▸ Exercise instructions
What is needed is an exact copy of every entry, without the pictures.
___ Records for this task
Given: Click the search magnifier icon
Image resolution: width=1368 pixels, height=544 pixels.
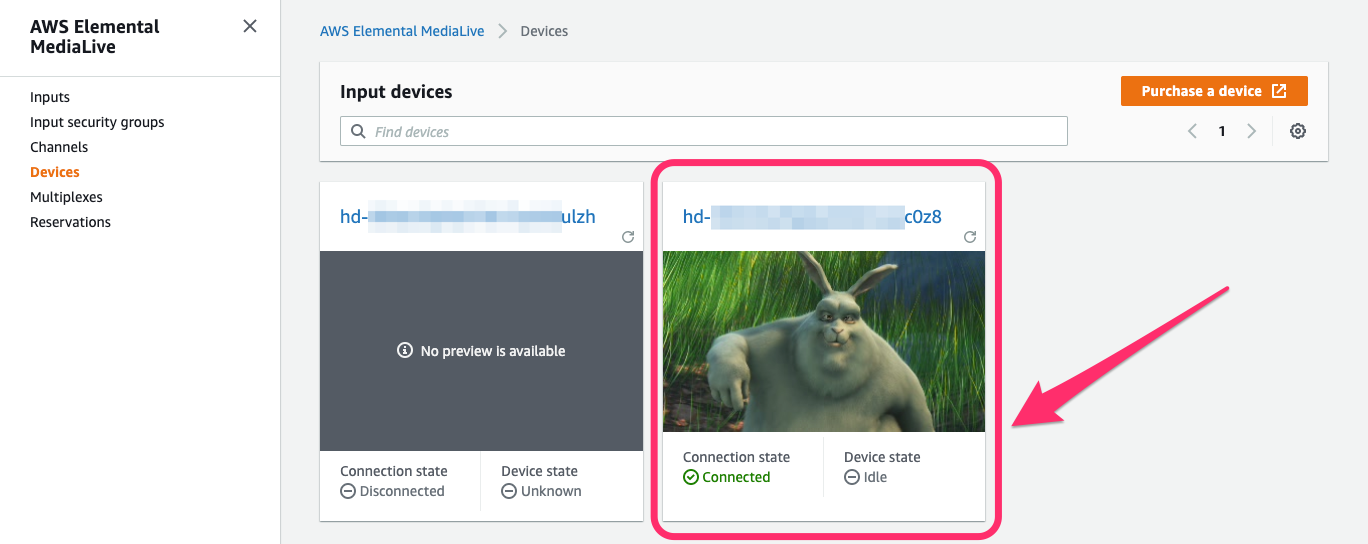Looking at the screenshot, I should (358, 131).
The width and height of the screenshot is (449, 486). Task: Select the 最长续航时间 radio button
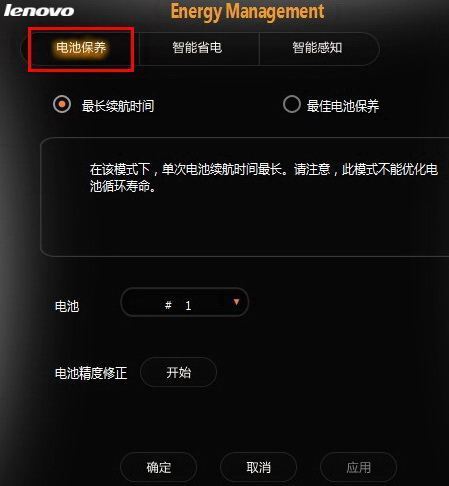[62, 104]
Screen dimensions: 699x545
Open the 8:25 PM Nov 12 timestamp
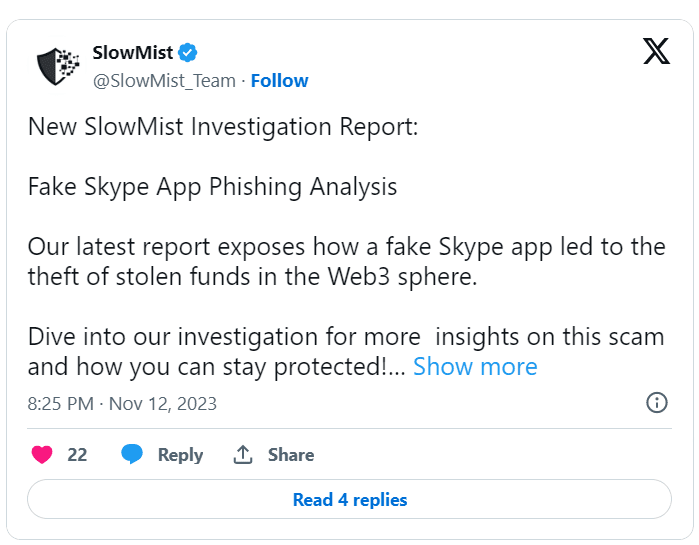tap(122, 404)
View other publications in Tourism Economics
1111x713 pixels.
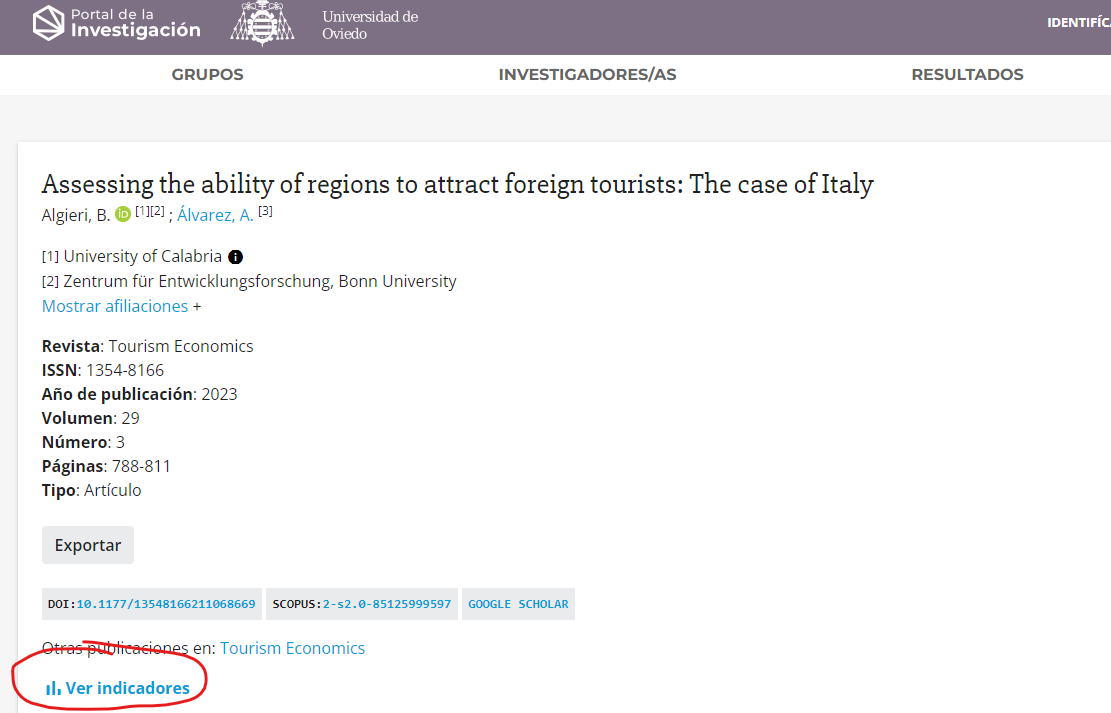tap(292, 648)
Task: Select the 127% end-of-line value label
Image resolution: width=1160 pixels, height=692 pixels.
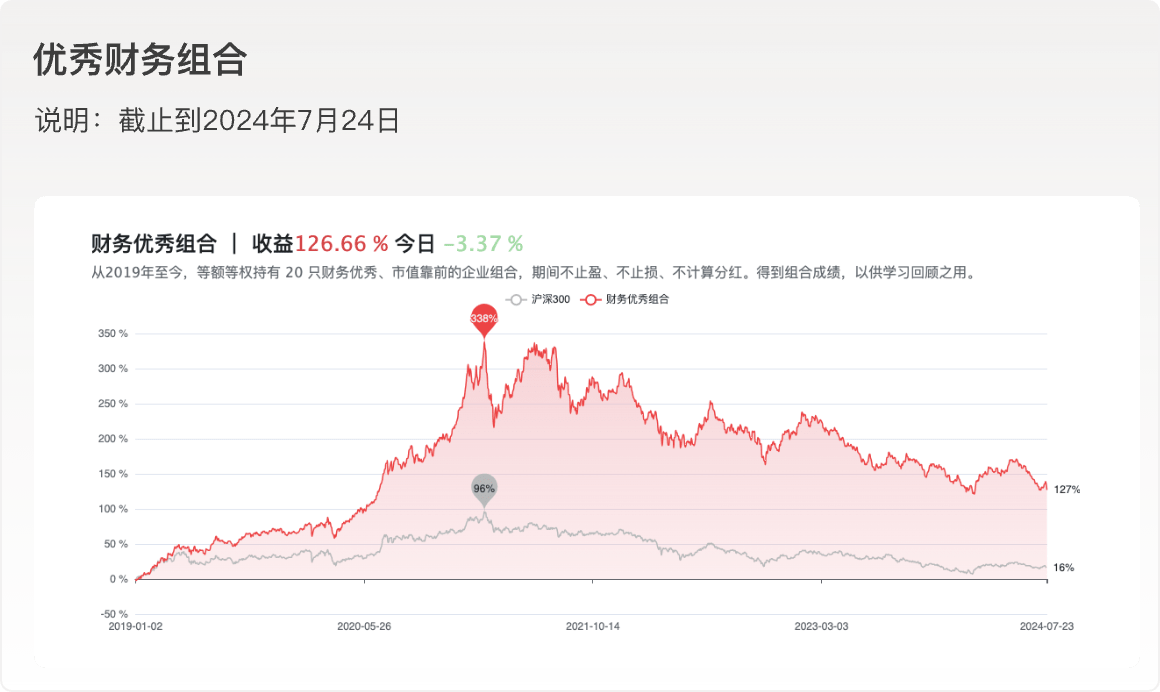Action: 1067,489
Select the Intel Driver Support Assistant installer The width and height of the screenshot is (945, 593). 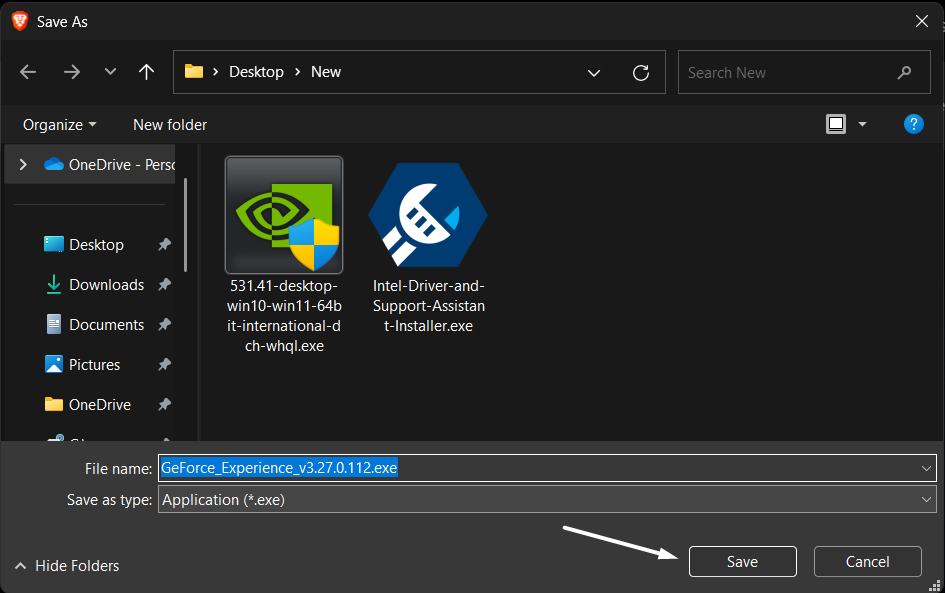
______
▸ Reply to the task
Given: Click the search magnifier icon
Image resolution: width=1368 pixels, height=544 pixels.
Looking at the screenshot, I should (358, 131).
The width and height of the screenshot is (449, 486). Task: Select the 最长续航时间 radio button
[62, 104]
Screen dimensions: 699x545
Open the 8:25 PM Nov 12 timestamp
tap(122, 404)
View other publications in Tourism Economics
1111x713 pixels.
tap(292, 648)
Task: Select the 127% end-of-line value label
Image resolution: width=1160 pixels, height=692 pixels.
Action: 1067,489
Select the Intel Driver Support Assistant installer The width and height of the screenshot is (945, 593). 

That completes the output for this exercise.